Load A Pretrained Matcher

The usual path is Matcher.from_pretrained(model, site=...). It resolves the packaged config and downloads the matching checkpoint when the release artifact is available:

from xcalib import Matcher

matcher = Matcher.from_pretrained("crlite", site="a9_dataset_r02_s01")

Pin a release tag or commit when reproducibility matters:

matcher = Matcher.from_pretrained(
    "crlite",
    site="a9_dataset_r02_s01",
    revision="v0.3.0",
)

Download Weights Ahead Of Time

For machines that should not download at runtime:

xcalib pull-weights --model crlite --site a9_dataset_r02_s01 --out checkpoints/

Then load the local files:

matcher = Matcher.from_pretrained(
    "crlite",
    weights="checkpoints/crlite_a9_dataset_r02_s01_best.pth",
    config="checkpoints/crlite_a9_dataset_r02_s01.yaml",
)

Load The A9 Dataset Cache

load_dataset() first checks for a local cache and then falls back to released Hub artifacts:

from xcalib import load_dataset

loader = load_dataset("a9_dataset_r02_s01", split="test")

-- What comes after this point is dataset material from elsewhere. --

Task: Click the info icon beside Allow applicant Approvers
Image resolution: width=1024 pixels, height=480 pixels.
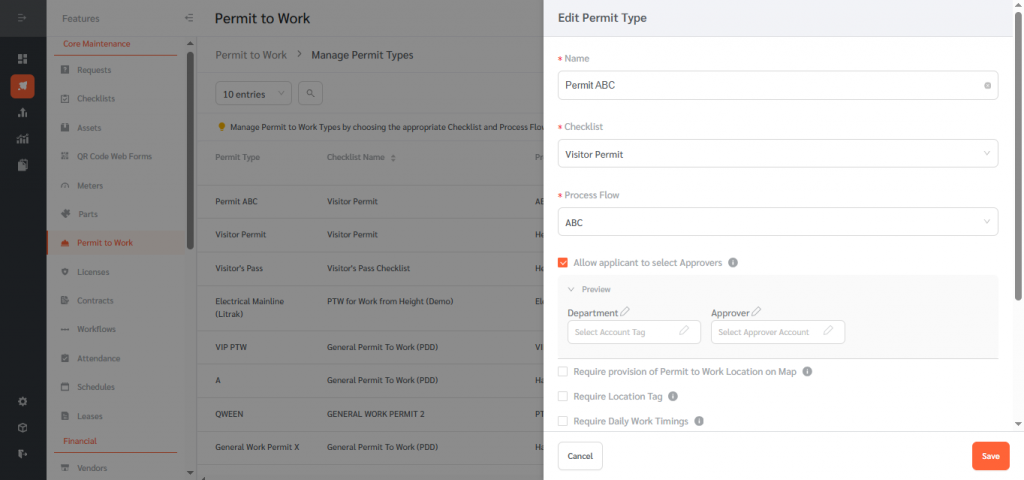Action: click(733, 263)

You can also pre-fetch a split:

xcalib pull-dataset --site a9_dataset_r02_s01 --split test --out datasets/

Local Custom Weights

Custom or fine-tuned weights should be loaded from local paths with the matching YAML config:

matcher = Matcher.from_pretrained(
    "crlite",
    weights="runs/site42/best.pth",
    config="runs/site42/crlite_site42.yaml",
)

If the config changes model dimensions, the checkpoint must have been trained with that same config.

Integrity

For released artifacts, compare downloaded files against the checksums listed in the model or dataset card.

PowerShell:

Get-FileHash .\checkpoints\crlite_a9_dataset_r02_s01_best.pth -Algorithm SHA256

Linux/macOS:

sha256sum checkpoints/crlite_a9_dataset_r02_s01_best.pth

Dataset Terms

The A9 HDF5 caches derive from the TUM Traffic / A9 dataset. Users remain responsible for following upstream dataset terms and citations.